TASK DETAILS
Swap "Listings" for "Inventory" throughout the records below, and reproduce them with nothing else altered.

Start of ITEMS

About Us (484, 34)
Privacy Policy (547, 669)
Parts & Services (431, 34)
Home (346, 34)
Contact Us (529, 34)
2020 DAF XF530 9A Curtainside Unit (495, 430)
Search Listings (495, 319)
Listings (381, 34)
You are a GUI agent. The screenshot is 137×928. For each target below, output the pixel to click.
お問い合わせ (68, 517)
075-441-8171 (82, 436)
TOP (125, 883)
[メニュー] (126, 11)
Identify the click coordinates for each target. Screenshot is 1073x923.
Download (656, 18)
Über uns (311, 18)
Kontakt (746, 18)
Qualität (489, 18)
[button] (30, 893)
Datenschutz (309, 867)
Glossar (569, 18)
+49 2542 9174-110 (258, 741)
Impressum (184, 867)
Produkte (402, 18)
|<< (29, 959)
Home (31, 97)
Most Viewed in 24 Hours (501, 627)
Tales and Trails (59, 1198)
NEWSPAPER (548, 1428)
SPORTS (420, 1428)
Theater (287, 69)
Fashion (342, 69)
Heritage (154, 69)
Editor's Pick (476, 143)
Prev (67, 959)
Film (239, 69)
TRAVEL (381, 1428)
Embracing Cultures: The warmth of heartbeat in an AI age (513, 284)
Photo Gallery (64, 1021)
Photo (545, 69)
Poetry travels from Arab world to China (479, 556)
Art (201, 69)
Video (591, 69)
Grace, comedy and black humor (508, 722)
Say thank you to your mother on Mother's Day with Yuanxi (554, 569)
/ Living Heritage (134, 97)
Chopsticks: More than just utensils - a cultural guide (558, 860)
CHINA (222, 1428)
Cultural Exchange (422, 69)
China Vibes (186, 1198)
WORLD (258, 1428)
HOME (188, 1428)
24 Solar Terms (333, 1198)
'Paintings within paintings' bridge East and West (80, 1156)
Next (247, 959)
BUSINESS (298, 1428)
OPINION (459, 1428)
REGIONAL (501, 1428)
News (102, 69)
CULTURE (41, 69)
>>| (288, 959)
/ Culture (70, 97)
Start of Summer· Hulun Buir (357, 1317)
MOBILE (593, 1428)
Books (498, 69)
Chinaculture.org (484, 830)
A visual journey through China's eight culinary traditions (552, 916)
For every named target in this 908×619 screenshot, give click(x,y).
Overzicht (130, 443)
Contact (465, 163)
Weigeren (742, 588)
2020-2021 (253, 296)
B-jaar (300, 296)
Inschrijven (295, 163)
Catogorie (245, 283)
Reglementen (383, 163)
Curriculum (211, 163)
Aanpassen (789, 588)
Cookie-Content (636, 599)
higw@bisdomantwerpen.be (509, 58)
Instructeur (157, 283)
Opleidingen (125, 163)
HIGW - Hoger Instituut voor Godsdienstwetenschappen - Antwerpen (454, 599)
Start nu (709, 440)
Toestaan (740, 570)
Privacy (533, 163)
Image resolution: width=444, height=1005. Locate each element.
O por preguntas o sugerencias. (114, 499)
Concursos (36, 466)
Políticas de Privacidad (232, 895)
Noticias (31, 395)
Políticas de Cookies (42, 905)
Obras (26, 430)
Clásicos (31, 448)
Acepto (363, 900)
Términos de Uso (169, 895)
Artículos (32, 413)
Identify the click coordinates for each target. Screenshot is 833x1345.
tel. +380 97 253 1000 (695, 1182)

End of ITEMS

FINAL RESULT
About Us (484, 34)
Privacy Policy (547, 669)
Parts & Services (431, 34)
Home (346, 34)
Contact Us (529, 34)
2020 DAF XF530 9A Curtainside Unit (495, 430)
Search Inventory (495, 319)
Inventory (381, 34)
You are a GUI agent. The screenshot is 137×928. For each target below, output the pixel to click.
お問い合わせ (68, 517)
075-441-8171 (82, 436)
TOP (125, 883)
[メニュー] (126, 11)
Identify the click coordinates for each target. Screenshot is 1073x923.
Download (656, 18)
Über uns (311, 18)
Kontakt (746, 18)
Qualität (489, 18)
[button] (30, 893)
Datenschutz (309, 867)
Glossar (569, 18)
+49 2542 9174-110 (258, 741)
Impressum (184, 867)
Produkte (402, 18)
|<< (29, 959)
Home (31, 97)
Most Viewed in 24 Hours (501, 627)
Tales and Trails (59, 1198)
NEWSPAPER (548, 1428)
SPORTS (420, 1428)
Theater (287, 69)
Fashion (342, 69)
Heritage (154, 69)
Editor's Pick (476, 143)
Prev (67, 959)
Film (239, 69)
TRAVEL (381, 1428)
Embracing Cultures: The warmth of heartbeat in an AI age (513, 284)
Photo Gallery (64, 1021)
Photo (545, 69)
Poetry travels from Arab world to China (479, 556)
Art (201, 69)
Video (591, 69)
Grace, comedy and black humor (508, 722)
Say thank you to your mother on Mother's Day with Yuanxi (554, 569)
/ Living Heritage (134, 97)
Chopsticks: More than just utensils - a cultural guide (558, 860)
CHINA (222, 1428)
Cultural Exchange (422, 69)
China Vibes (186, 1198)
WORLD (258, 1428)
HOME (188, 1428)
24 Solar Terms (333, 1198)
'Paintings within paintings' bridge East and West (80, 1156)
Next (247, 959)
BUSINESS (298, 1428)
OPINION (459, 1428)
REGIONAL (501, 1428)
News (102, 69)
CULTURE (41, 69)
>>| (288, 959)
/ Culture (70, 97)
Start of Summer· Hulun Buir (357, 1317)
MOBILE (593, 1428)
Books (498, 69)
Chinaculture.org (484, 830)
A visual journey through China's eight culinary traditions (552, 916)
For every named target in this 908×619 screenshot, give click(x,y).
Overzicht (130, 443)
Contact (465, 163)
Weigeren (742, 588)
2020-2021 (253, 296)
B-jaar (300, 296)
Inschrijven (295, 163)
Catogorie (245, 283)
Reglementen (383, 163)
Curriculum (211, 163)
Aanpassen (789, 588)
Cookie-Content (636, 599)
higw@bisdomantwerpen.be (509, 58)
Instructeur (157, 283)
Opleidingen (125, 163)
HIGW - Hoger Instituut voor Godsdienstwetenschappen - Antwerpen (454, 599)
Start nu (709, 440)
Toestaan (740, 570)
Privacy (533, 163)
Image resolution: width=444, height=1005. Locate each element.
O por preguntas o sugerencias. (114, 499)
Concursos (36, 466)
Políticas de Privacidad (232, 895)
Noticias (31, 395)
Políticas de Cookies (42, 905)
Obras (26, 430)
Clásicos (31, 448)
Acepto (363, 900)
Términos de Uso (169, 895)
Artículos (32, 413)
Identify the click coordinates for each target. Screenshot is 833x1345.
tel. +380 97 253 1000 (695, 1182)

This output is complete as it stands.